**SUPPLIED ENTRIES**

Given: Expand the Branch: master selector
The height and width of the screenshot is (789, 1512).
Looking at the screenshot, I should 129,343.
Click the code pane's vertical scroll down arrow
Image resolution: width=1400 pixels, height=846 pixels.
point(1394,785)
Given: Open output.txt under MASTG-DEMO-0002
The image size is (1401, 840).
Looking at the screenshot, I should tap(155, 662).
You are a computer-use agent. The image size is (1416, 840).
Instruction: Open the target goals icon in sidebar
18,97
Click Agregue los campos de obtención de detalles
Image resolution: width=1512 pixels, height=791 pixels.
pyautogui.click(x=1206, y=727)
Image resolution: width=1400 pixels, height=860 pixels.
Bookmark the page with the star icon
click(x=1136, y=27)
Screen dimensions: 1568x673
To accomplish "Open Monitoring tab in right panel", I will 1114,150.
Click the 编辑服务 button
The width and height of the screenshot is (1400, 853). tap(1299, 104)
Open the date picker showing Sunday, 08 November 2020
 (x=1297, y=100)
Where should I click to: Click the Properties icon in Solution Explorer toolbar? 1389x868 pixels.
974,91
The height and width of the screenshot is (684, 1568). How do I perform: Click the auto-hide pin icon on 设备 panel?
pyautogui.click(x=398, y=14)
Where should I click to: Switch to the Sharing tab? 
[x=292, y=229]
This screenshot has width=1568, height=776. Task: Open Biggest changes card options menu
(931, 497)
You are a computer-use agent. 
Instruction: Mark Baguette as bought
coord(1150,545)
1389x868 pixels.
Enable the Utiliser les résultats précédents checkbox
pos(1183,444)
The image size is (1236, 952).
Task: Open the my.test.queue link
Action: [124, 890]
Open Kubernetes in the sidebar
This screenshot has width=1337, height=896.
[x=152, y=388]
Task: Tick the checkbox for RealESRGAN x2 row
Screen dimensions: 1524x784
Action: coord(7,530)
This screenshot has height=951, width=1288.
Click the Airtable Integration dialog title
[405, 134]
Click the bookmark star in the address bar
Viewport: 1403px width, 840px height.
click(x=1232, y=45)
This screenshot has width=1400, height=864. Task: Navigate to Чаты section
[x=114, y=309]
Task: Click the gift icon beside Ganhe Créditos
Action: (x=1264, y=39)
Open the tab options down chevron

**TRY IT**
Look for "agent" in each line of the material, then copy the lines where it is found.

**EXERCISE OUTPUT**
You are a computer-use agent. The image size is (1416, 840).
You are a computer-use agent. 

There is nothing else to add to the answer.